蛋白质的纯化程度可通过聚丙烯酰胺凝胶电泳进行分析。
实验材料:大肠杆菌BL21
试剂、试剂盒:LB液体培养基、氨苄青霉素、Washing Buffer Elution Buffer IPTG、蒸馏水、胰蛋白胨、酵母粉、氯化钠
仪器、耗材:摇床、离心机、层析柱、离心管、移液枪、枪头盒、烧杯、玻璃棒
实验步骤
一、试剂准备
1. LB液体培养基:Trytone 10 g,yeast extract 5 g,NaCl 10 g,用蒸馏水配至1000 mL。
2. 氨苄青霉素:100 mg/mL。
3. 上样缓冲液:100 mM NaH2PO4,10 mM Tris,8M Urea,10 mM 2-ME,pH8.0。
4. Washing Buffer:100 mM NaH2PO4,10 mM Tris,8 M Urea,pH6.3。
5. Elution Buffer:100 mM NaH2PO4,10 mMTris,8M Urea,500 mM Imidazole,pH8.0。
6. IPTG:100mM IPTG(异丙基硫代-β-D-半乳糖苷):2.38g IPTG溶于100ml ddH2O中,0.22μm滤膜抽滤,-20℃保存。
二、获得目的基因
1. 通过PCR方法:以含目的基因的克隆质粒为模板,按基因序列设计一对引物(在上游和下游引物分别引入不同的酶切位点),PCR循环获得所需基因片段。
2. 通过RT-PCR方法:用TRIzol法从细胞或组织中提取总RNA,以mRNA为模板,逆转录形成cDNA第一链,以逆转录产物为模板进行PCR循环获得产物。
三、构建重组表达载体
1. 载体酶切:将表达质粒用限制性内切酶(同引物的酶切位点)进行双酶切,酶切产物行琼脂糖电泳后,用胶回收Kit或冻融法回收载体大片段。

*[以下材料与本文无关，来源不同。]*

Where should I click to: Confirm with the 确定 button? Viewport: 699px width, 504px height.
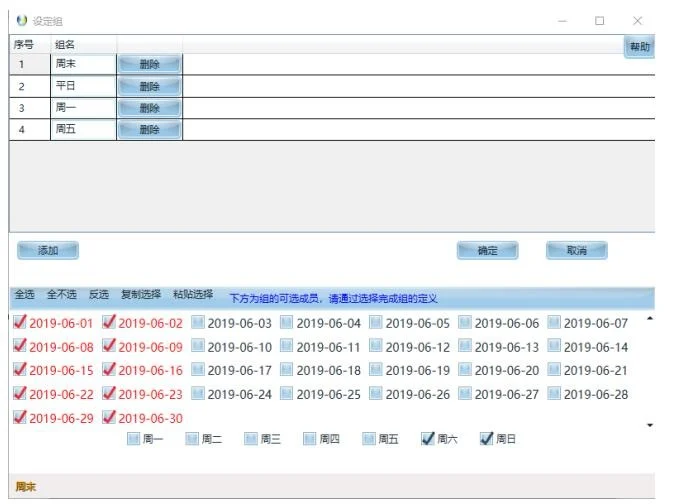487,251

2. PCR产物双酶切后回收,在T4DNA连接酶作用下连接入载体。
四、获得含重组表达质粒的表达菌种
1. 将连接产物转化大肠杆菌DH5α,根据重组载体的标志(抗Amp或蓝白斑)作筛选,挑取单斑,碱裂解法小量抽提质粒,双酶切初步鉴定。
2. 测序验证目的基因的插入方向及阅读框架均正确,进入下步操作。
否则应筛选更多克隆,重复亚克隆或亚克隆至不同酶切位点。
3. 以此重组质粒DNA转化表达宿主菌的感受态细胞。
五、氯霉素酰基转移酶重组蛋白的诱导
1. 接种含有重组氯霉素酰基转移酶蛋白的大肠杆菌BL21菌株于5 mL LB液体培养基中(含100 ug/mL 氨苄青霉素),37℃震荡培养过夜。

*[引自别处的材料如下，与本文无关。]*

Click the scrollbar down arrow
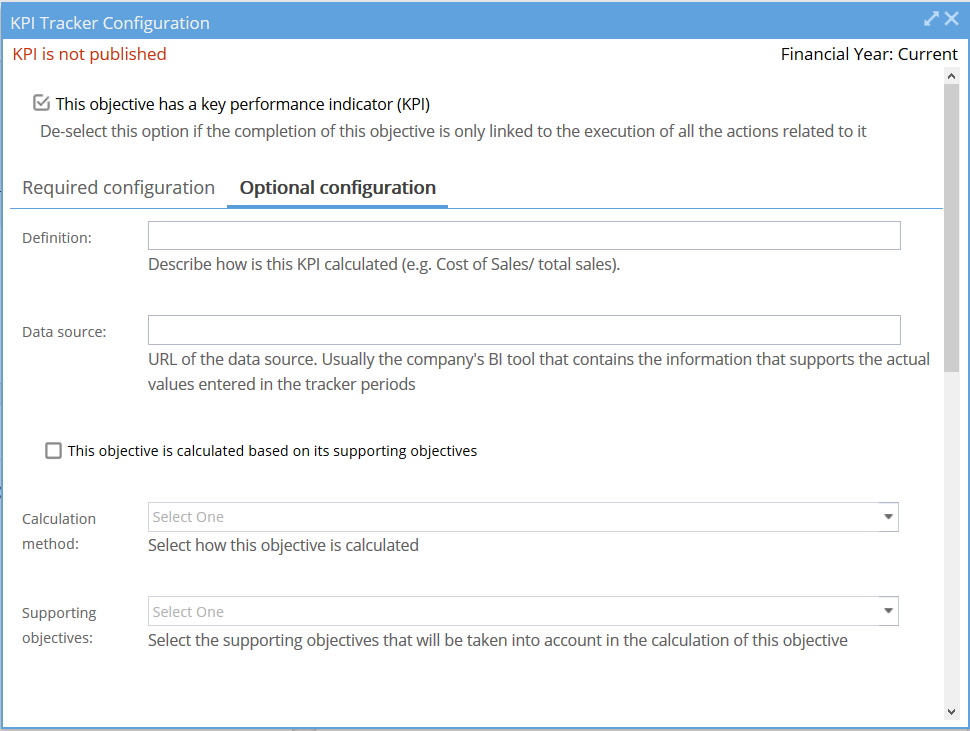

2. 按1∶50或1:100的比例稀释过夜菌,一般转接1 mL过夜培养物于100 mL(含100 ug/mL 氨苄青霉素)LB液体培养基中,37℃震荡培养至OD600 = 0.6 - 0.8(最好0.6,大约需3 h)。
取10 ul 样品用于SDS-PAGE 分析。
3. 对照组不加诱导剂,实验组加入IPTG至终浓度0.5 mmol/l,37℃继续培养1-3h。
4. 12 000 rpm 离心10 min,弃上清,菌体沉淀保存于-20℃或-70℃冰箱中。
六、氯霉素酰基转移酶重组蛋白的分离、纯化
1. NTA层析柱的准备:在层析柱中加入1 mL NTA介质,并分别用8 mL 去离子水,8 mL上样缓冲液洗涤。
2. 重组蛋白的变性裂解:在冰浴中冻融菌体沉淀,加入5 mL上样缓冲液,用吸管抽吸重悬,超声波破裂菌体,用振荡器等轻柔的混匀样品60 min,4℃12000 rpm 离心30 min,将上清吸至一个干净的容器中,并弃沉淀。
取10 ul 上清样品用于SDS-PAGE 分析。
3. 上清样品以10-15 mL/h 流速上Ni2+-NTA柱,收集流出液,取10 ul样品用于SDS-PAGE 分析。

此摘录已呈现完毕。